20-latek zarabia 150 000 $ pracując godzinę dziennie dla Google
Rozmowę z anonimowym pracownikiem zamieszczono w amerykańskim magazynie biznesowym "Fortune". Na potrzeby artykułu użyto pseudonimu Devon, by chronić prywatność inżyniera.
Inżynierowie oprogramowania w Google mogą otrzymywać nawet 718 tys. dolarów rocznie podstawowego wynagrodzenia.
Devon, dwudziestoletni inżynier oprogramowania stwierdził, że pracuje dla technologicznego giganta jedynie przez około godzinę dziennie i zarabia 150 tys. dol. rocznie.
Pracuje godzinę dziennie i zarabia 150 tys. $. Resztę czasu spędza nad start-upem
Jak wyjaśnia na łamach magazynu "Fortune", zwykle wstaje z łóżka około godz. 9, bierze prysznic i zjada śniadanie, a następnie pracuje dla Google do godz. 11 lub do południa. Przez resztę dnia pracuje natomiast nad swoim start-upem.

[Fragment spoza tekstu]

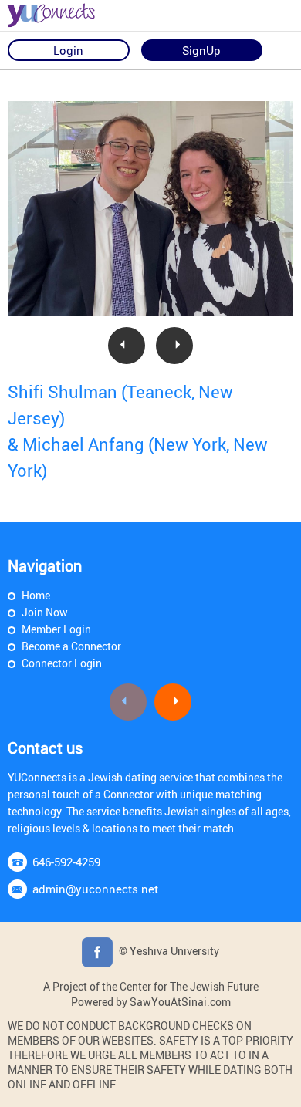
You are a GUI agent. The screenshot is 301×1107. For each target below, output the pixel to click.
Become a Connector (71, 646)
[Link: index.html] (65, 15)
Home (36, 595)
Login (68, 50)
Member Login (56, 629)
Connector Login (62, 663)
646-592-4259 (66, 861)
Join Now (45, 612)
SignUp (201, 50)
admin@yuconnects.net (95, 888)
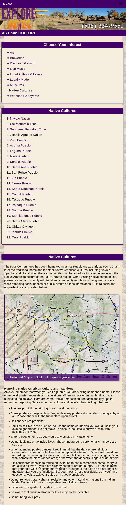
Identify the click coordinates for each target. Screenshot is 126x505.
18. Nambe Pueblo (20, 210)
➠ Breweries (15, 58)
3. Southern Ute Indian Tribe (26, 129)
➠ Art (10, 52)
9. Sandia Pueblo (19, 161)
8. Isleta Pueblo (17, 156)
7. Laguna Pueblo (19, 151)
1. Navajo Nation (18, 118)
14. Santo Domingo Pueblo (26, 189)
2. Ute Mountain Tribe (22, 124)
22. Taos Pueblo (18, 237)
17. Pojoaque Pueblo (21, 205)
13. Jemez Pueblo (19, 183)
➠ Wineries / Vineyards (23, 96)
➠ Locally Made (18, 79)
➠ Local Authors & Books (24, 74)
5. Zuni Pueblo (17, 140)
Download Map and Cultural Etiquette (40, 377)
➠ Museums (15, 85)
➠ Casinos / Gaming (21, 63)
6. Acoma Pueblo (19, 145)
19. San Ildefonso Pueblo (24, 215)
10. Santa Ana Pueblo (22, 167)
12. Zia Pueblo (17, 178)
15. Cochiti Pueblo (19, 194)
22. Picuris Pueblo (19, 232)
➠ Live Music (16, 68)
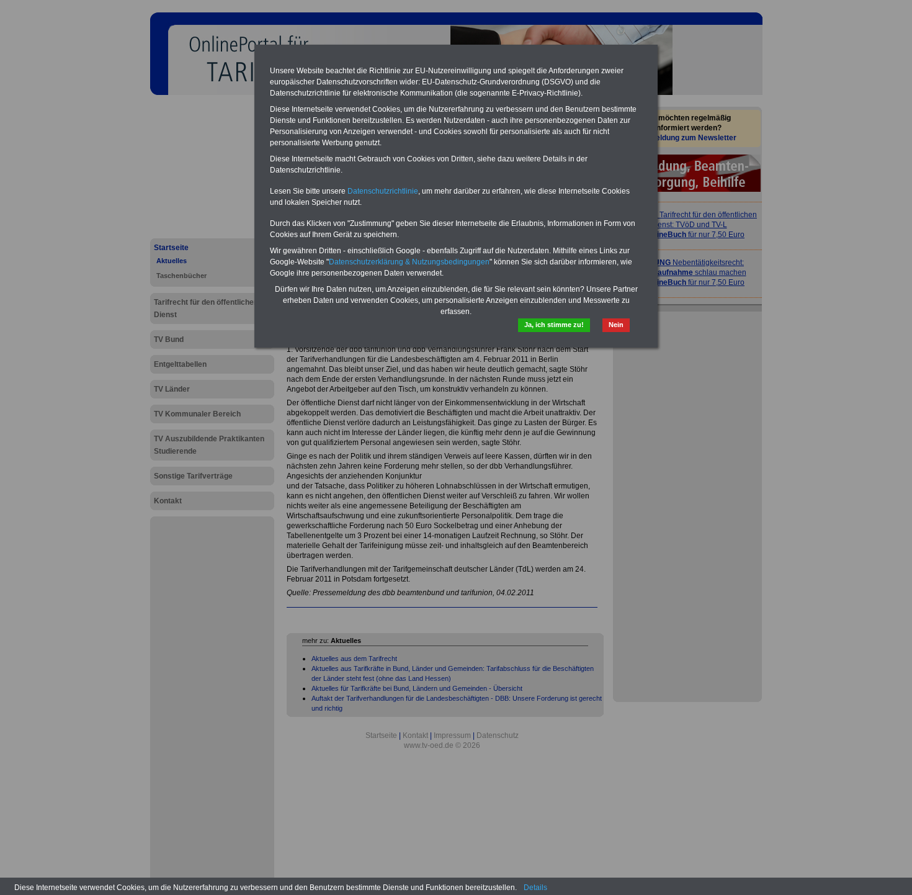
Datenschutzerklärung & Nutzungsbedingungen (409, 262)
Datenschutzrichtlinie (382, 191)
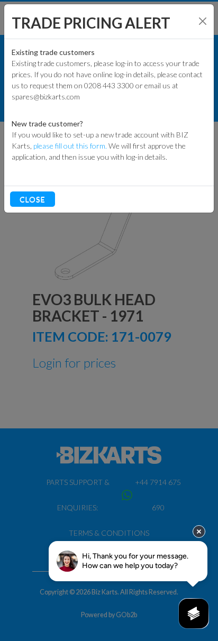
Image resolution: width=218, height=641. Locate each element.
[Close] (202, 21)
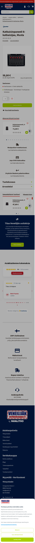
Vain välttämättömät (17, 535)
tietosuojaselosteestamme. (9, 525)
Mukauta (17, 530)
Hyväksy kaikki (17, 539)
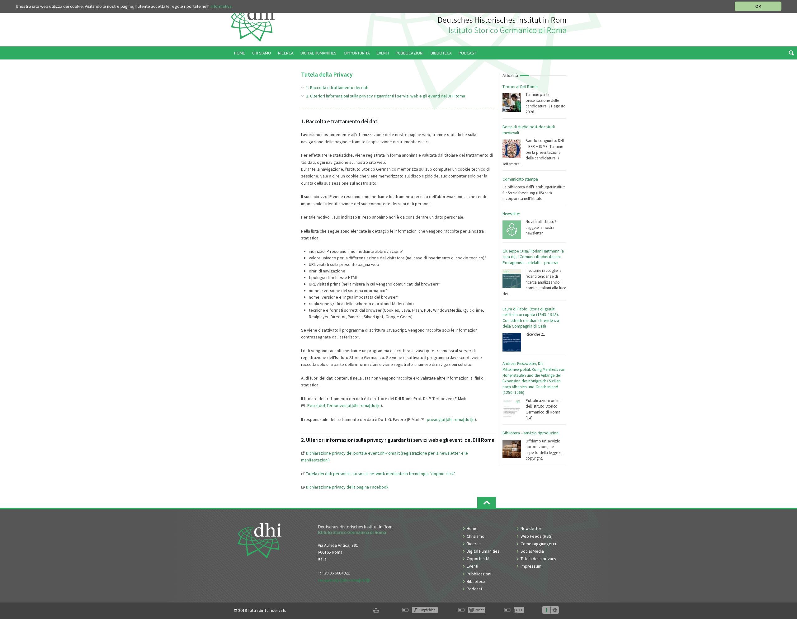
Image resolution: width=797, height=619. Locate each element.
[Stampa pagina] (376, 610)
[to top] (486, 502)
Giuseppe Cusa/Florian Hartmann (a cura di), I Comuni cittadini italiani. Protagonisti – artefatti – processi (533, 256)
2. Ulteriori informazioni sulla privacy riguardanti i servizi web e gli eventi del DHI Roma (385, 96)
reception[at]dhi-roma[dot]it (344, 580)
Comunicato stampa (520, 179)
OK (758, 6)
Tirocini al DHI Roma (520, 86)
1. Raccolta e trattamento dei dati (337, 87)
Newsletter (511, 213)
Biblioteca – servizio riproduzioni (530, 433)
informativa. (221, 6)
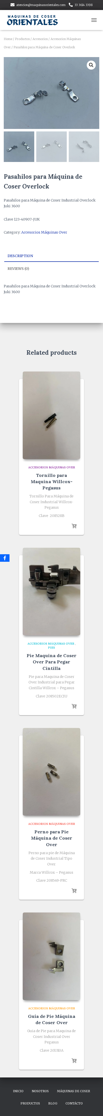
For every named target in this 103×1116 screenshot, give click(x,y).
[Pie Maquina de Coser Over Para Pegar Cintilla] (51, 591)
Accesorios (40, 39)
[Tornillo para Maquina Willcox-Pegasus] (51, 415)
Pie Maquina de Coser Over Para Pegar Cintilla (51, 662)
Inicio (18, 1091)
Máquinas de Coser (73, 1091)
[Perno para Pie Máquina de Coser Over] (51, 772)
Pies (51, 647)
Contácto (74, 1103)
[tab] (51, 256)
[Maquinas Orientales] (35, 20)
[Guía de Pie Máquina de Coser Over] (51, 956)
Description (20, 256)
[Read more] (74, 526)
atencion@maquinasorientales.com (41, 5)
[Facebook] (5, 558)
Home (8, 39)
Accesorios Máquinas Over (44, 232)
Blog (52, 1103)
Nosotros (40, 1091)
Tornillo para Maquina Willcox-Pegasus (51, 481)
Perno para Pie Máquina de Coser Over (51, 838)
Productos (22, 39)
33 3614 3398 (83, 5)
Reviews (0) (18, 268)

Przyczyny swojej niesubordynacji tłumaczy brakiem motywacji. Nie widzi sensu ciężkiej pracy, gdy obserwuje przypadki kolegów pracujących do późnych godzin nocnych i nie wspinających się tym samym po szczeblach korporacyjnej drabiny.
To nie jest tak, że ktokolwiek awansowałby wychodząc z siebie, przekraczając swoje granice" - podkreślił Devon cytowany przez "Fortune".
Dyskretna wycieczka na Hawaje w trakcie pracy
Na potwierdzenie słów 20-latka zweryfikowano jego wynagrodzenie, mężczyzna przekazał też rozmówcom zrzuty ekranu szczegółowo przedstawiające jego całodniową pracę w start-upie.
Devon zaznaczył też, że wydaje mu się, iż nikt w Google nie podejrzewa go o miganie się od pracy. Dodał także, że przed objęciem obecnego stanowiska odbywał staż w Google. Pracował wtedy "prawdopodobnie poniżej dwóch godzin dziennie", co pozwoliło mu na dyskretną, tygodniową wycieczkę na Hawaje w trakcie pracy.
CZYTAJ TAKŻE: Mógłbyś pracować w więzieniu? Sprawdź! Rozwiąż testy do służby więziennej [QUIZ]
"Fałszywa praca". Nowy trend pracowników branży technologicznej
Przypadek Devona nie jest odosobniony. Przykładów jest wiele. Takie historie rozpoczęły debatę ma temat tego, czy pracownicy firm technologicznych (takich jak Google czy Meta) otrzymują wysokie pensje przepracowując minimalną liczbę godzin. Trend ten jest określany mianem "fałszywej pracy".
Zatrudnienie w branży technologicznej wzrosło gwałtownie podczas pandemii. Firmy chciały wyróżnić się na tle rywali. Niektórzy krytycy twierdzą, że firmy te nie mają teraz wystarczająco dużo pracy, by zapewnić zajęcie nowym pracownikom. Widać to też po obecnych poczynaniach korporacji. Google i Meta zwolniły na początku tego roku tysiące pracowników.
Jak podsumowuje w swoim artykule Business Insider, niezależnie od tego, czy "fałszywa praca" wynika z nadmiernego zatrudnienia, czy też jest wynikiem złego zarządzania, przykład Devona pokazuje, jak zmieniło się nastawienie do pracy i dążenie do równowagi między życiem zawodowym a prywatnym, zwłaszcza wśród pracowników z pokolenia Z.